Decided On January 24, 1933
MAHIM CHANDRA GOPE Appellant
V/S
SAILENDRA CHANDRA DE Respondents

JUDGEMENT

(1.) The plaintiff's case was that their father, by inheritance and by joint purchases with his own brothers; i.e., defendants 2 and 3, had a 5 annas odd share in a certain taluk, that defendants 2 and 3 also, by inheritance and by joint purchases with the plaintiffs father, had a 4 annas odd share therein, and that the plaintiffs father thereafter made several separate purchases with his own funds in respect of a total share of 3 annas odd share of the taluk. Their case further was that although defendants 2 and 3 had thus only a 4 annas odd share as aforesaid, they mortgaged an 8 annas share to the father of defendant 1 and that the father of defendant 1 on the basis of the said mortgage obtained an exparte decree, got it made final, put the decree to execution and purchased the said 8 annas share, and after having obtained delivery of possession got his name registered in the Collectorate in respect of it.

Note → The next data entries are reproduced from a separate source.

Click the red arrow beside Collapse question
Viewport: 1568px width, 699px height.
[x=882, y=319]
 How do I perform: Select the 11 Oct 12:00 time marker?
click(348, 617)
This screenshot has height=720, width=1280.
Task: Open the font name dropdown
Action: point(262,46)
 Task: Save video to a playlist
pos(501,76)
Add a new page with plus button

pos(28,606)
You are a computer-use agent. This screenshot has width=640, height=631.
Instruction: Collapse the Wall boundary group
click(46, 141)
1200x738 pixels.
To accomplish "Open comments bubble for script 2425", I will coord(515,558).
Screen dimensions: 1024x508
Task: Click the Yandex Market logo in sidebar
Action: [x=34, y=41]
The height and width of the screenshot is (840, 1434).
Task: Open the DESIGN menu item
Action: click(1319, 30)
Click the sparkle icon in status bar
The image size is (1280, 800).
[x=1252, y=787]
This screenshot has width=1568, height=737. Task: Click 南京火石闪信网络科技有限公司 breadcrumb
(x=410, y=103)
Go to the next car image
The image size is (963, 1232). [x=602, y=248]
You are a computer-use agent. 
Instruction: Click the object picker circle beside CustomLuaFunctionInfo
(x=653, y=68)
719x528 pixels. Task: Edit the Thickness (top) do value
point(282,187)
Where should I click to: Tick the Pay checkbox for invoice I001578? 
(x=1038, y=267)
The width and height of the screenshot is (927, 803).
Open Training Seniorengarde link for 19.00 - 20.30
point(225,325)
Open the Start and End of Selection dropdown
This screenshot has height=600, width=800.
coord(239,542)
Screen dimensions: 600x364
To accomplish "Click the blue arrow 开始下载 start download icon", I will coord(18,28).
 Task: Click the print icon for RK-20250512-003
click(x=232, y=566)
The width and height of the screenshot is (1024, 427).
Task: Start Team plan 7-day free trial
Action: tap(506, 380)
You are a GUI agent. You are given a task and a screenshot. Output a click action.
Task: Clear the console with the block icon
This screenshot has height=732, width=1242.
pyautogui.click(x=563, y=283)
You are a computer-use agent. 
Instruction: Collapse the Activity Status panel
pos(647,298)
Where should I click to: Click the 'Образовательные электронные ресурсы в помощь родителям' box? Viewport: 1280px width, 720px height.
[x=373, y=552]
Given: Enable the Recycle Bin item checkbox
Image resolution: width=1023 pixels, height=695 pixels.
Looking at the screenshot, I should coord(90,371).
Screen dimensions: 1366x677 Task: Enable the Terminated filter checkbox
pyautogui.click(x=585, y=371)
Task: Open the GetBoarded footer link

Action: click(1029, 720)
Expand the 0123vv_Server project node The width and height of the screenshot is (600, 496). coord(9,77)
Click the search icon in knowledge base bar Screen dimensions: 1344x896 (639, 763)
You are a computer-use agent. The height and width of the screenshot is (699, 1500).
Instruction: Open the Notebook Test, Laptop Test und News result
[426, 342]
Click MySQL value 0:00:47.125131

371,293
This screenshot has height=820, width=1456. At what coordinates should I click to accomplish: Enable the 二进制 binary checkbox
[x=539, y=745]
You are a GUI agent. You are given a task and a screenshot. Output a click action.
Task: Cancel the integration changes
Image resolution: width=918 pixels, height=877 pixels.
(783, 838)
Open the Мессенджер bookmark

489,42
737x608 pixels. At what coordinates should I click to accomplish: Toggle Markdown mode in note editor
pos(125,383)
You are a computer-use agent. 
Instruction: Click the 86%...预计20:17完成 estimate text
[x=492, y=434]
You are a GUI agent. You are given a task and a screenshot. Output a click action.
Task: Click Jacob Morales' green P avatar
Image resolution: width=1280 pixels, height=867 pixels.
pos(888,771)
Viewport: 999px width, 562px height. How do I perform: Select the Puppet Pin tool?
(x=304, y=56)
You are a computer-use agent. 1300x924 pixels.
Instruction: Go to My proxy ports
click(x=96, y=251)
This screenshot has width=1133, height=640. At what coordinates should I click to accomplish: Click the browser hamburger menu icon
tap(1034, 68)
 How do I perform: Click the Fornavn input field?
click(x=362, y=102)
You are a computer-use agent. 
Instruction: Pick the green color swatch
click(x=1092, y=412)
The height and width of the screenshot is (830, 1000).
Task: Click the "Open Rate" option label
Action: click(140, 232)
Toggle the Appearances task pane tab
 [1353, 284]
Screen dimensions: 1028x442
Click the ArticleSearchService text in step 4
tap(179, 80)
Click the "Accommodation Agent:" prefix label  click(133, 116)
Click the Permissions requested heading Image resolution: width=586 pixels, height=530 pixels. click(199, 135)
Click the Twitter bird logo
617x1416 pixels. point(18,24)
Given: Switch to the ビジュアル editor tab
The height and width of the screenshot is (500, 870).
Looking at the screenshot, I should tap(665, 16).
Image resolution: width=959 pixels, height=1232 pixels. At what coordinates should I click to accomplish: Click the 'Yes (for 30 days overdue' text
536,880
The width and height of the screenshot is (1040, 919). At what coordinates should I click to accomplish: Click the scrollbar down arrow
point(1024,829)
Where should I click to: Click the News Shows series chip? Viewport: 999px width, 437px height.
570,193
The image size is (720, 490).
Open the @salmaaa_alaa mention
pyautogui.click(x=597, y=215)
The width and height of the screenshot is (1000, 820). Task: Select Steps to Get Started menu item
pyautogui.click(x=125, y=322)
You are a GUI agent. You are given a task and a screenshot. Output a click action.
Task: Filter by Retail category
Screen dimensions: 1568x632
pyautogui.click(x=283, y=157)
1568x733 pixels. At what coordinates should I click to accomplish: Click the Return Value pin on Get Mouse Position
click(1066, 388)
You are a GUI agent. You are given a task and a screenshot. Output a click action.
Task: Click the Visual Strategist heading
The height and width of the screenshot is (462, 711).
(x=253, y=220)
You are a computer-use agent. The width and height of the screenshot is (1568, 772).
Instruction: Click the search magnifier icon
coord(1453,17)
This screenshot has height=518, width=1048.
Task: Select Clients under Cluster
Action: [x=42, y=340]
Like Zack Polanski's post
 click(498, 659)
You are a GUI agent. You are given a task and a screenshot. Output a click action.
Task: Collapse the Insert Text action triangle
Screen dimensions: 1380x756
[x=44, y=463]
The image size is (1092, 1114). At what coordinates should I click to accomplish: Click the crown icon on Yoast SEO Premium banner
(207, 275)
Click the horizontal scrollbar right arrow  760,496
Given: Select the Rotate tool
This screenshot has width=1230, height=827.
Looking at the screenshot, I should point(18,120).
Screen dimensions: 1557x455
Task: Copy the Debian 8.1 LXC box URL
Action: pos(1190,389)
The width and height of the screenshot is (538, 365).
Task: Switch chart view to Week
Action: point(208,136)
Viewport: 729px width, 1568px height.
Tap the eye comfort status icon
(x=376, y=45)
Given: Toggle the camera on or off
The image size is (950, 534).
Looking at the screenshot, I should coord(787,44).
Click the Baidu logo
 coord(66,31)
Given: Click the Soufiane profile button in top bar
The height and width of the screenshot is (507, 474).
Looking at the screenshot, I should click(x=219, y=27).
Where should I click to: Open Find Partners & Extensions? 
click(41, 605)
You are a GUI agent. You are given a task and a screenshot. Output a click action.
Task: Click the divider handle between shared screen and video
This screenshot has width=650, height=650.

The plaintiffs case was that they had been thus dispossessed from a 3 annas odd share in the taluk and they asked for a declaration of their title to that share, alleging that the said share did not pass by the mortgage sale, that they were minors at the date of the execution and sale, that no proper guardian was appointed for them in those proceedings and that the entire proceedings were tainted with collusion and fraud and were accordingly not binding on them. The defence was a denial of the allegations made in the plaint, and an averment that the plaintiffs were bound by the decree on the mortgage and the sale thereunder.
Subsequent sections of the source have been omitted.